情報源:ChemSec, June 26, 2018
Sperm counts for more than you think
http://chemsec.org/sperm-counts-for-more-than-you-think/

訳:安間 武(化学物質問題市民研究会)
http://www.ne.jp/asahi/kagaku/pico/
掲載日:2018年7月4日
このページへのリンク:
http://www.ne.jp/asahi/kagaku/pico/edc/Int/
180626_ChemSec_Sperm_counts_for_more_than_you_think.html


 出生率は、環境汚染と性感染症の結果として急落し、全体主義政府は、人類の生殖を確保するために、わずかに残った繁殖力のある女性たちを強制的に妊娠出産に奉仕させた。

 この暗黒郷(ディストピア)の未来は、評判のテレビシリーズ 『ハンドメイズ・テイル/侍女の物語』 (訳注1)の背景である。それはフィクションであるが、その物語は実際に起こりそうにないことではない。

 真相は、男性の精子数が過去40年間で半分以下となり、科学者らによれば、今後もこの低下は続きそうである。

 これらの驚くべき数字は科学ジャーナル『 Human Reproduction Update』に 2017年7月25日に発表された研究で報告された。その研究は、1970年代以来、精液サンプルを提供した43,000人近くの男性の185の調査からの結果を分析した。

 精子数の減少を示す調査は以前にも示されたが、これは科学者が西側世界の男性に明確で進行中の傾向であることを初めて示したものである。調査は南アメリカ、アジア、及びアフリカではそのような同じ傾向を示さなかった。

 この分野における主導的な専門家らは、この研究で示された数について非常に懸念した。マンチェスター大学の科学ディレクターであるダニエル・ブライソン教授は、精子数の減少の程度を”衝撃的”と呼んで、更なる研究を推進するための警告として行動すべきと述べた。

 数億の精子のうち、一匹の精子だけが勝ち抜いて卵子に到達し受胎させることができることを考えれば、精子数の減少は人間の生殖に影響を与えるのだということを心から理解することができる。受胎の機会が減ることにより、集団における不妊率が増大するのは当然の結果である。

 男性におけるこの変化は、西側諸国における多くのカップルは女性が30代まで妊娠を遅らせるということと偶然に一致して生じている。この年代では女性の生殖力は急速に低下しており、そのことは妊娠したいカップルにとってダブルパンチである。

 数週間前、男性の生殖分野の世界の主導的な専門家らがこの問題を討議するためにストックホルムに参集し、参加者らは共通の懸念を確認した。彼らはこの問題は長い間見過ごされて来ており、今、真剣になる必要があると感じた。
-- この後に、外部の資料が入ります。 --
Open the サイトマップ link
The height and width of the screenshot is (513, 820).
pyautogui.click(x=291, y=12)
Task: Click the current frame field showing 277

 ”今、政府、当局、及び全医学界は、一般的生殖能力と出産は、人間を含む世界の生物種の健康と生存にとって基本的であることを認識しなくてならない”と、男性生殖分野のスウェーデンの主導的専門家の一人ステファン・アーバーは会議の後で述べた。

 それでは、この精子数の減少は何が原因であろうか?

 きついジーパン、熱いサウナと泡風呂、前ポケットの中の携帯電話、膝の上に置くパソコン。これらの全てはいくつかの研究である影響を持つことが示されているが、最大の犯人はこれらとは全く違う何かではなかろうか?
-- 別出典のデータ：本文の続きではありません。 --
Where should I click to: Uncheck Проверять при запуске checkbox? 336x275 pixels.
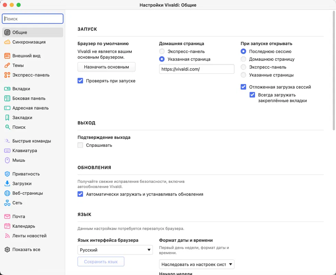coord(81,81)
 ”その減少は西側世界だけで顕著なので、環境中のある化学物質がこのことの主要な原因である可能性が非常に高い”。

 多くの研究が、フタル酸エステル類、難燃剤類、及びビスフェノール類のような内分泌かく乱化学物質が男性の生殖能に非常に影響を及ぼしていることを示している。

 これらの物質はホルモンのように振る舞い、又は本来のホルモンの作用を阻害し、思春期はもとより特に胎芽及び胎児の発達中に高い作用を持つ。それらはまた、暴露以降の世代にまで影響を持続させるかもしれない。
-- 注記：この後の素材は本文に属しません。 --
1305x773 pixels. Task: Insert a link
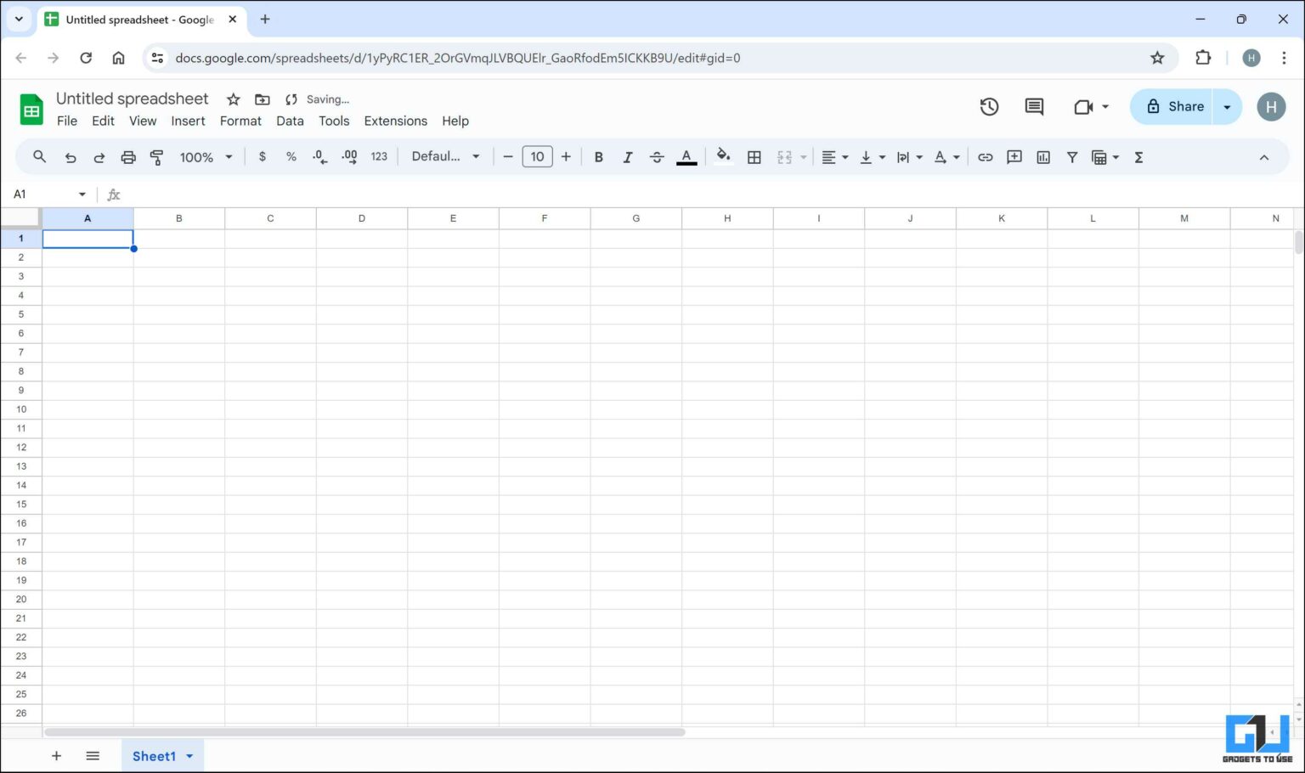985,156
 そしてこれらの化学物質はすべて、化粧品、衣類、電子機器のような日用品中に見いだされるが、興味深いことには、そのことは精子数の減少と並行して、社会により広く拡散している。

 しかし正確な原因を同定することは難しい仕事である。それにもかかわらず我々は単一の物質が我々の健康に及ぼす影響について一つか二つを知っているかもしれないが、実際の真実は我々は毎日人間が作り出した化学物質の複雑な混合物に暴露しているということである。

 そしてこの化学物質のカクテルが何を含んでいるのか、又は我々に対して何をするのかについて、我々は非常にわずかしか知らない。

 したがって信頼できるデータ又は結論の欠如は、特定の化学物質の規制を議論する時にしばしば論争となり、実際にそれらを製品から取り除くプロセスを非常に遅く面倒なものにする。

 ”我々は、ある化学物質をもっと迅速に廃止することを正当化するのに十分な知識を持っている、それは最終的には危機にある我々の種の生存に関わることである。もっと多くの証拠を求める必要があるのか? 特にこれらの化学物質は多くの場合、より安全な物質で代替することができることを考えれば、私にとっては頭を悩ます必要のないことである”と ChemSec の上席毒性学者アナ・レンクイスト博士は述べた。

 その理由が何であろうと、男性の精子数の減少は大変なことである。もしそれらが過去40年間に半分以下になったのなら、今後さらに40年経ったらどのくらい減少するのか想像することは恐ろしいことである。

 特に、我々が将来に向かうにつれて、事態がより悪くなると科学者らが言っている。もしかしたら将来、世界には生殖力のある男性は残っていないかもしれない。

 『ハンドメイズ・テイル/侍女の物語』は、ほんの少し現実になったのではないであろうか? ただし、不妊になっているのは女性ではなくて男性らしいという違いはあるけれど。
訳注1
ハンドメイズ・テイル/侍女の物語(ウィキペディア)
 『ハンドメイズ・テイル/侍女の物語』 (The Handmaid's Tale) は 1985年のマーガレット・アトウッドの小説『侍女の物語』に基づいて製作された、2017年に始まるアメリカ合衆国のテレビドラマシリーズである。ストリーミングサービス Hulu により製作・配信されている。女性が"侍女"と呼ばれ性と生殖の奉仕を強制される近未来のディストピア(暗黒郷)を描く。